WHAT YOU NEED TO DO: Write out, word for word, every line from the one containing "The height and" through the final line of the records.

----------------

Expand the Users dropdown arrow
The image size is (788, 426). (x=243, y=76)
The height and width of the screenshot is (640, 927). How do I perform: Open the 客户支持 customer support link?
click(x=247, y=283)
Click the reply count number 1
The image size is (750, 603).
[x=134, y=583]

----------------

ANSWER TO THIS EXERCISE:
The height and width of the screenshot is (640, 927). How do I perform: Open the 客户支持 customer support link?
click(x=247, y=283)
Click the reply count number 1
The image size is (750, 603).
[x=134, y=583]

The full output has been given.